TEXTO PARA LEITURA =>
※
A maioria das propostas, aproximadamente 48%, está voltada para a segurança pública. Essa ênfase na vigilância inclui ações como a instalação de câmeras de monitoramento, drones e sistemas de reconhecimento facial, demonstrando uma crescente preocupação com a segurança em detrimento das liberdades individuais. Em segundo lugar, encontramos a educação, com 22% das propostas, que se concentram na possível integração da IA no ensino, mas ainda assim limitadas em comparação com os temas de controle.
As demais áreas que envolvem a aplicação de IA – como meio ambiente, saúde mental e trabalho – não chegam a representar 10% das propostas analisadas, o que evidencia uma negligência em temas que poderiam trazer benefícios sociais significativos. O relatório também aponta que partidos de direita, como PSDB, União e PSD, estão à frente na criação dessas legislações, sinalizando uma inclinação para implementar políticas que favorecem a segurança em um formato estritamente vigilante.
A proposta de leis que visam o monitoramento urbano se destaca, com iniciativas que buscam a aquisição de equipamentos para reforçar a vigilância ostensiva. No entanto, essas medidas levantam questões sérias sobre a privacidade dos cidadãos e o impacto sobre os direitos garantidos pela Constituição brasileira, que resguarda o direito à intimidade e à vida privada, conforme estabelecido pela Lei Geral de Proteção de Dados (LGPD).
A IDMJR, que se dedica a confrontar a violência de Estado sob a perspectiva do racismo estrutural, utiliza seu Dossiê Orçamentário 2026 para alavancar um debate crucial sobre a segurança pública, questionando as direções que as políticas tecnológicas estão tomando no Brasil. A análise, assim, não apenas ilumina o cenário atual da legislação sobre IA, mas também provoca uma reflexão urgente sobre os limites da tecnologia em uma sociedade democrática.
※
Transcreva o trecho do texto sobre as propostas de lei com IA que vai de "A maioria das" até "temas de controle.".

Dados armazenados =>
※
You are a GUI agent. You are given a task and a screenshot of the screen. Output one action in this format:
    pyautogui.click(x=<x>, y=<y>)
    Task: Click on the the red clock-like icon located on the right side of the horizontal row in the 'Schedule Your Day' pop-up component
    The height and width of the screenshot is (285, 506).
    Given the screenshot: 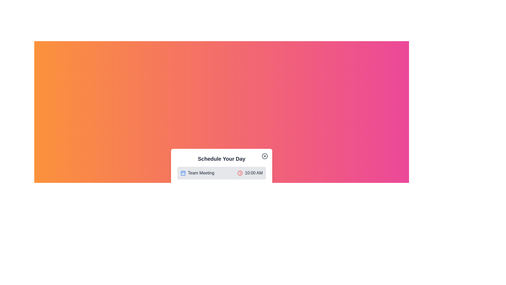 What is the action you would take?
    pyautogui.click(x=240, y=173)
    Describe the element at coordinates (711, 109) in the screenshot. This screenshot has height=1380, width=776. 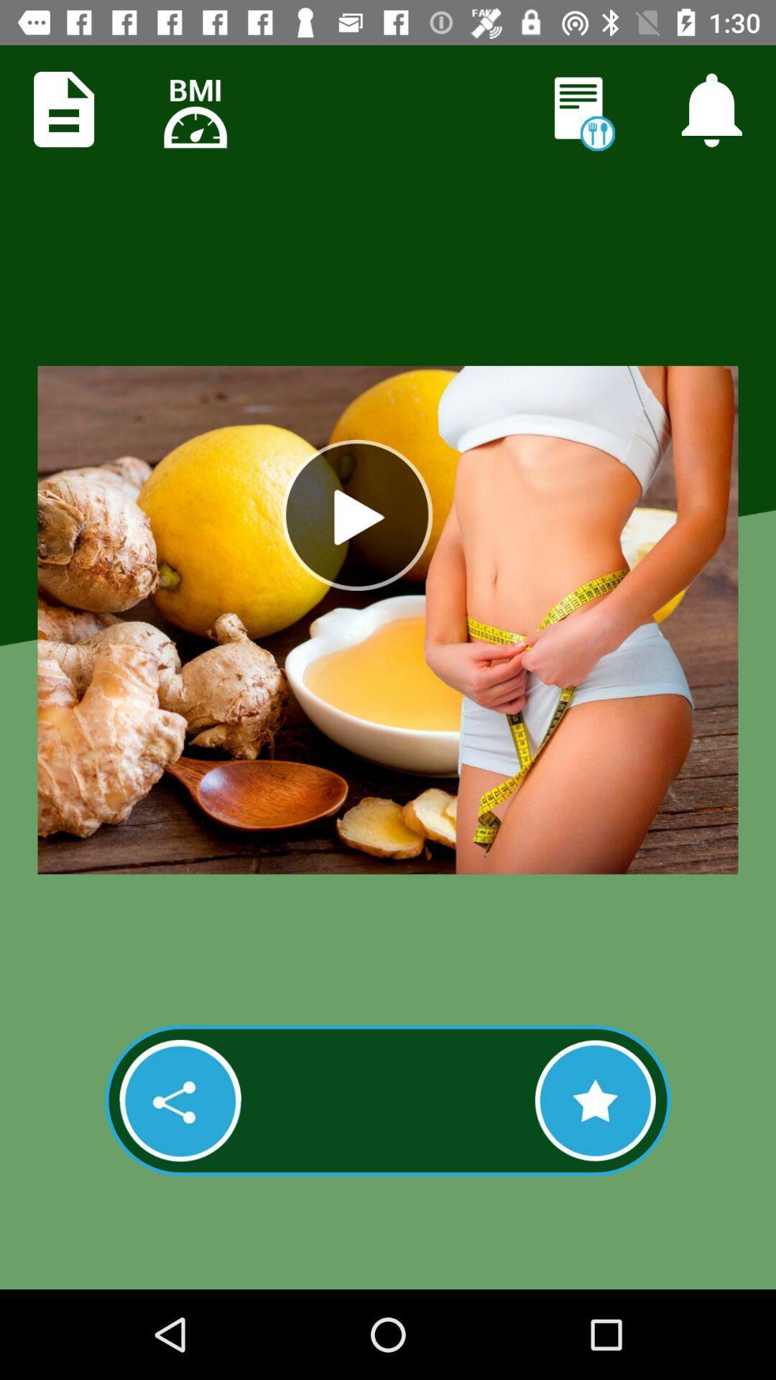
※
RESPOSTA =>
A maioria das propostas, aproximadamente 48%, está voltada para a segurança pública. Essa ênfase na vigilância inclui ações como a instalação de câmeras de monitoramento, drones e sistemas de reconhecimento facial, demonstrando uma crescente preocupação com a segurança em detrimento das liberdades individuais. Em segundo lugar, encontramos a educação, com 22% das propostas, que se concentram na possível integração da IA no ensino, mas ainda assim limitadas em comparação com os temas de controle.